Ultra-Low-Dose Opioid Antagonists Enhance Opioid Analgesia and Reduce Tolerance

Ultra-low-dose opioid antagonists have been shown to enhance opioid analgesia and attenuate the tolerance to analgesic effects normally seen with chronic opioid administration. This chapter reviews the early work with ultra-low-dose opioid antagonists starting with electrophysiological recordings of dorsal root ganglion neurons and continuing to antinociception in rodents. These pharmacological findings have not adhered to typical dose response curves and have instead been reported to occur at wide ranges of extremely low doses of several opioid antagonists as well as with the rare opioid agonist. Optimal dose ranges have also been reported to vary with sex and strain of rat. Translation into small clinical studies has been met with varied results, related to variations in dose, route of administration, and antagonist selected. Nevertheless, the clinical studies that have demonstrated enhanced analgesia or opioid sparing effects have utilized opioid antagonist doses in lower dose ranges than the studies that failed to demonstrate efficacy.
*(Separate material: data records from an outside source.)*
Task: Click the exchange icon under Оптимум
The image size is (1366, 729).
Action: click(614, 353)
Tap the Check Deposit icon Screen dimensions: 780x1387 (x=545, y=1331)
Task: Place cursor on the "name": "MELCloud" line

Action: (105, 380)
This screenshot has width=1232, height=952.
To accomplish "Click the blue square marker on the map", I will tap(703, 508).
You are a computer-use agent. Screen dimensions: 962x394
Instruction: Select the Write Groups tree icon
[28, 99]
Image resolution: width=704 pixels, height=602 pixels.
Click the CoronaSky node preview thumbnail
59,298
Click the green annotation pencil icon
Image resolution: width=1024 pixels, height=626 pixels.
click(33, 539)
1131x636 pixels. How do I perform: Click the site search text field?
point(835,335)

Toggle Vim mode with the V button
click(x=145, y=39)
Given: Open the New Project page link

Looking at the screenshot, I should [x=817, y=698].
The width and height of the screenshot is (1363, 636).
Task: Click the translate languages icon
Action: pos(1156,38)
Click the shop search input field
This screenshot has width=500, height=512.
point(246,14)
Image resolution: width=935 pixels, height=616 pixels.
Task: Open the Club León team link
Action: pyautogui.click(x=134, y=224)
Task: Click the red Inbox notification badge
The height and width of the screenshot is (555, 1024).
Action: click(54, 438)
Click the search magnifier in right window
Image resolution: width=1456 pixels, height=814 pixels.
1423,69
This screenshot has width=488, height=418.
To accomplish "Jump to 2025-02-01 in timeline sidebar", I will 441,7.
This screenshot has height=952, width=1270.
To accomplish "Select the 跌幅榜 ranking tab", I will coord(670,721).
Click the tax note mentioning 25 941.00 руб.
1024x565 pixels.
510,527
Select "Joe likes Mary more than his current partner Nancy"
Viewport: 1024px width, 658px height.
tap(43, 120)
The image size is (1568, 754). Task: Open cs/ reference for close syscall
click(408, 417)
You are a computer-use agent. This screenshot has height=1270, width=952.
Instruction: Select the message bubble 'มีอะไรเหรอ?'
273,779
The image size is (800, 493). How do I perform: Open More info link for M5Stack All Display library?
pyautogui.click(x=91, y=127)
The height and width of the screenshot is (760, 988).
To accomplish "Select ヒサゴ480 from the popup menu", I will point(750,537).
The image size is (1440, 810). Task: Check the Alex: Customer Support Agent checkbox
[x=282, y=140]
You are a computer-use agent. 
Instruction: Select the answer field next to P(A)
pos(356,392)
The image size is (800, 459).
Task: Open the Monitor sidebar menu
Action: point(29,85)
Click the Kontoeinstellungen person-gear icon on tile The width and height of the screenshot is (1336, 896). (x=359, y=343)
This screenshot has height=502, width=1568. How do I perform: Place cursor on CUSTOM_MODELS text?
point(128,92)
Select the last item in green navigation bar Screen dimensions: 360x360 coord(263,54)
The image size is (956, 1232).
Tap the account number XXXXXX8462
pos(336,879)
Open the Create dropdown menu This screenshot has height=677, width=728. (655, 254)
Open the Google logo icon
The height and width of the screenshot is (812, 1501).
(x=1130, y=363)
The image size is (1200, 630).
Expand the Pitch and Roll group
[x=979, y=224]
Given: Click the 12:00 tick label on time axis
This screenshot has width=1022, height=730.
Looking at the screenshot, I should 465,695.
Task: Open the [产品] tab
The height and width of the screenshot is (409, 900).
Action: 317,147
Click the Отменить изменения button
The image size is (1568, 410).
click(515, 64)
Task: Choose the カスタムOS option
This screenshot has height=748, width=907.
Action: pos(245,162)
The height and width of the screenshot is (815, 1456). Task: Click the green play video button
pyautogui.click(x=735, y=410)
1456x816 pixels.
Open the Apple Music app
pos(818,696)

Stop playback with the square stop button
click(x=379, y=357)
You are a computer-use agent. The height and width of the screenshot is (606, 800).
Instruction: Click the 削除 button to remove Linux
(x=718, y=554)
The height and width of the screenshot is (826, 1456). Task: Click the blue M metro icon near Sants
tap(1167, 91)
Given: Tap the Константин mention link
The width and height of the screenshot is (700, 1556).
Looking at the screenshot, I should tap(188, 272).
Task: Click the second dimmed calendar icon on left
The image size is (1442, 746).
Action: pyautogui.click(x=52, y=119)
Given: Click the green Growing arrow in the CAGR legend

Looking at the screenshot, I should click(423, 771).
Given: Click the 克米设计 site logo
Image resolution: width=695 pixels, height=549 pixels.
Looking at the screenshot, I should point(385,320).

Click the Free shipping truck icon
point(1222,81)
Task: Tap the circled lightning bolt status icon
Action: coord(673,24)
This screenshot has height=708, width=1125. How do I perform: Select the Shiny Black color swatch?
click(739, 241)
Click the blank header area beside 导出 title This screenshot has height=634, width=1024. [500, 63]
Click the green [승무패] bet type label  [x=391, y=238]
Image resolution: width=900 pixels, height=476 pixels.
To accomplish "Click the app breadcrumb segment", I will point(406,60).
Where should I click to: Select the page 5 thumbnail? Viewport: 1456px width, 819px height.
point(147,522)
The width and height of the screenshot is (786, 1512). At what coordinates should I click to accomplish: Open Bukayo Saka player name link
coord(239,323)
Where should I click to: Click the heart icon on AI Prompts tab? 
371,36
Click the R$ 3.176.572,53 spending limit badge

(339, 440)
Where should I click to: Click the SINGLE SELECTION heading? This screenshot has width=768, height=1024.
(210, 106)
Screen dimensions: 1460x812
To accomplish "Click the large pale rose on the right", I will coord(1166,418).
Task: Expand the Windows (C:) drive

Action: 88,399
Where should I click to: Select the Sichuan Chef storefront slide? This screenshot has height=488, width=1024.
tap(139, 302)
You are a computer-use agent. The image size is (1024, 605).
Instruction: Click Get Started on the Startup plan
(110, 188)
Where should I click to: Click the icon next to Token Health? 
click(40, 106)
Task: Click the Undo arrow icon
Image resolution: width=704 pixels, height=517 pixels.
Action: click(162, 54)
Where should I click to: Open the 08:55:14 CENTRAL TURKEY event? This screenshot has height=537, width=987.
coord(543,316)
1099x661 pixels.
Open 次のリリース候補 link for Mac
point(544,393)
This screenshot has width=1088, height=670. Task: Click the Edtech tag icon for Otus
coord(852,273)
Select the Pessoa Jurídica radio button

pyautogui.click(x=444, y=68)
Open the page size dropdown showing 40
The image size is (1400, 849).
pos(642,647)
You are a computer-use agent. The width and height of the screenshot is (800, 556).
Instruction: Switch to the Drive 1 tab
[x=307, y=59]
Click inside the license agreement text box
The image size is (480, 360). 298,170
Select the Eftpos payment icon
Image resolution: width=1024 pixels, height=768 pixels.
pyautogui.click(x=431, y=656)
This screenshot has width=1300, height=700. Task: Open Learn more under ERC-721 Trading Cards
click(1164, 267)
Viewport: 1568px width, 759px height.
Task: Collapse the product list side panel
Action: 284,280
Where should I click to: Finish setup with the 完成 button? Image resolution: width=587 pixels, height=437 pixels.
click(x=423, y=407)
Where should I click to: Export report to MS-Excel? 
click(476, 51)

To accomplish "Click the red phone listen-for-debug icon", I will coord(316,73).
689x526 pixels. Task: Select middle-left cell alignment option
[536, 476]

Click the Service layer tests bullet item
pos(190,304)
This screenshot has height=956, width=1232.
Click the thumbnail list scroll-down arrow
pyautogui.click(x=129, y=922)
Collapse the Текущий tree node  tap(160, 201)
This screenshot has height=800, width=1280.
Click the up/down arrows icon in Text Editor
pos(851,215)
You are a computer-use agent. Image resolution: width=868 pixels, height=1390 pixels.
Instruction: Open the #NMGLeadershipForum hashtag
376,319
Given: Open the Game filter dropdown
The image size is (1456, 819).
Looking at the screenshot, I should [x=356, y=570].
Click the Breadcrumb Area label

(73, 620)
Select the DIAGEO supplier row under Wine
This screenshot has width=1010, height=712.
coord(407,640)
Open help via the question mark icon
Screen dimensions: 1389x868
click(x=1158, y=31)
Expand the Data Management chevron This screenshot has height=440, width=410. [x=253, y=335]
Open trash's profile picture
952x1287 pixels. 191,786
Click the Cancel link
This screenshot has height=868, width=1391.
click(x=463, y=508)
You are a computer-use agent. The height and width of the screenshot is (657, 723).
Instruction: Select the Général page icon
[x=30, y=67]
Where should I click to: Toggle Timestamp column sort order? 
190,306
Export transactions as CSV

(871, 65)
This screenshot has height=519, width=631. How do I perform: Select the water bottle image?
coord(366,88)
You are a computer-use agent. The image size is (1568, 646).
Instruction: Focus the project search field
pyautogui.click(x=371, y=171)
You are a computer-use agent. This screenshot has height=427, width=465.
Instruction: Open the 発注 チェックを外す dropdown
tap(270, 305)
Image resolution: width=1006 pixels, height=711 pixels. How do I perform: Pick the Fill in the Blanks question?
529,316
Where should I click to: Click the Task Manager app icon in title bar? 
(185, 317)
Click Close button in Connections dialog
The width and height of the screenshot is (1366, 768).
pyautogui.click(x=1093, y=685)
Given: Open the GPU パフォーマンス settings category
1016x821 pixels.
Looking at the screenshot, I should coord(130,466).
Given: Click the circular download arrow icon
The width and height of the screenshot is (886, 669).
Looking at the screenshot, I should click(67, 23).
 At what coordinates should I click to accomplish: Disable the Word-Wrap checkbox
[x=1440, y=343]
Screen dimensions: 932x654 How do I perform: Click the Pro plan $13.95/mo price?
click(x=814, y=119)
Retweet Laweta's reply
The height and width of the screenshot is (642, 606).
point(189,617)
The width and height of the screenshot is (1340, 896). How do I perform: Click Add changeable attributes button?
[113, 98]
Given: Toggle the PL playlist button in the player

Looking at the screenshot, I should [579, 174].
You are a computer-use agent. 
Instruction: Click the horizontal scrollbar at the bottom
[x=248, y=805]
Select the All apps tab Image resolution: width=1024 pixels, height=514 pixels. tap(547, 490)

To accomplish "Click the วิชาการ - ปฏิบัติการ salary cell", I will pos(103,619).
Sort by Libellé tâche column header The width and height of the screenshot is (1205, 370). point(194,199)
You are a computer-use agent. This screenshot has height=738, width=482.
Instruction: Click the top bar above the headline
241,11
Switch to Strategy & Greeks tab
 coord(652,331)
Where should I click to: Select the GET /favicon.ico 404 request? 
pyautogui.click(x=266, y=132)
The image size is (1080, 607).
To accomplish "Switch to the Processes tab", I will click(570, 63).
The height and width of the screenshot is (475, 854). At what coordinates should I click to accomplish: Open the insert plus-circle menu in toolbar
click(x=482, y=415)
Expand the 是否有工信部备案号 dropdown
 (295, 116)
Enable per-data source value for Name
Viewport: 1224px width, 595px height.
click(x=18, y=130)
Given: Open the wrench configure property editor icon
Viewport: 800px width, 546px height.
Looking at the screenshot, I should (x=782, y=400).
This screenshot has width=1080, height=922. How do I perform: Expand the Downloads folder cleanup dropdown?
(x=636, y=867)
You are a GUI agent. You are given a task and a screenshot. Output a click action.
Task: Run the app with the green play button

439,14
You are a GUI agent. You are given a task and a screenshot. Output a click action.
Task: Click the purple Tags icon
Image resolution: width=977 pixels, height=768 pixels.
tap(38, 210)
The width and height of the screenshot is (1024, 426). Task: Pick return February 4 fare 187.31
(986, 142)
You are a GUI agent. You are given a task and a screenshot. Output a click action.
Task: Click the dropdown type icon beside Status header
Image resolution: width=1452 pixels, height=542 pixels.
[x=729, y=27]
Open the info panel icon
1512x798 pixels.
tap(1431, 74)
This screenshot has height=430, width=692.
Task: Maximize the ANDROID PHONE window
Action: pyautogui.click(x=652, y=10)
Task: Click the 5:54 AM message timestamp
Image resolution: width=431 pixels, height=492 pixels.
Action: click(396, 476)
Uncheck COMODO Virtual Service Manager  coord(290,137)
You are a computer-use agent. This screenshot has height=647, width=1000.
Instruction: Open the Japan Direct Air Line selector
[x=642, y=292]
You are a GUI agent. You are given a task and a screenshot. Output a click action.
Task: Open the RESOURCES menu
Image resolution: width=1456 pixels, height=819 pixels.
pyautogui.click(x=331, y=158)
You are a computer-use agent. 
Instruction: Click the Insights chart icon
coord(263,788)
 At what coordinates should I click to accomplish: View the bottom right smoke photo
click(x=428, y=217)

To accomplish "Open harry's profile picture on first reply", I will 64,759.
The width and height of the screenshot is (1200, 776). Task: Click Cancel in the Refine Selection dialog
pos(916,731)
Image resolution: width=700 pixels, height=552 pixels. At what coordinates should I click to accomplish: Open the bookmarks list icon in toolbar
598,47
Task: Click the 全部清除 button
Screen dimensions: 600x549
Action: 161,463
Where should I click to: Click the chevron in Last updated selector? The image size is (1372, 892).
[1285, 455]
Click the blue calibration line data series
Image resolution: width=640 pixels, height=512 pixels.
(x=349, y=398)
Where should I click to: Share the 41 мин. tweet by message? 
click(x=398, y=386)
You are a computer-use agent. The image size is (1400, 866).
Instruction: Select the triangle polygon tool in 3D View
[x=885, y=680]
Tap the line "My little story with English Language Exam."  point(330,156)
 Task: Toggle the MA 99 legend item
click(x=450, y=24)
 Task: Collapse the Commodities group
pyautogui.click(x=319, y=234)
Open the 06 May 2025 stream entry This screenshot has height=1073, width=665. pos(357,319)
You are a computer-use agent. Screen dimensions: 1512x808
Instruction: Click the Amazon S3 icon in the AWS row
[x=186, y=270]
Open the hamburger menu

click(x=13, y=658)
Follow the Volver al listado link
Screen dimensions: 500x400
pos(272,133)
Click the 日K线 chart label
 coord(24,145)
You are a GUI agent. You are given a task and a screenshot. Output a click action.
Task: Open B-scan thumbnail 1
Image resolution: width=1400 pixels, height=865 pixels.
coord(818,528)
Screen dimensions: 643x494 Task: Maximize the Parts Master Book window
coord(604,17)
Furthermore, a large double-blind, placebo- and active-controlled clinical trial demonstrated enhanced opioid analgesia with the extremely low dose of 2 μg naltrexone/patient/day. Preclinical data also extend the effects of ultra-low-dose opioid antagonists to neuropathic pain, which is comparatively resistant to opioid treatment and, interestingly, to cannabinoid analgesia. The mechanism of action has been shown to be the prevention of a chronic opioid-induced mu opioid receptor—G protein coupling switch that is associated with analgesic tolerance and dependence. Finally, recent data shows that this G protein coupling switch is controlled by filamin A and that a high-affinity interaction of naloxone or naltrexone with this scaffolding protein mediates their prevention of the altered coupling.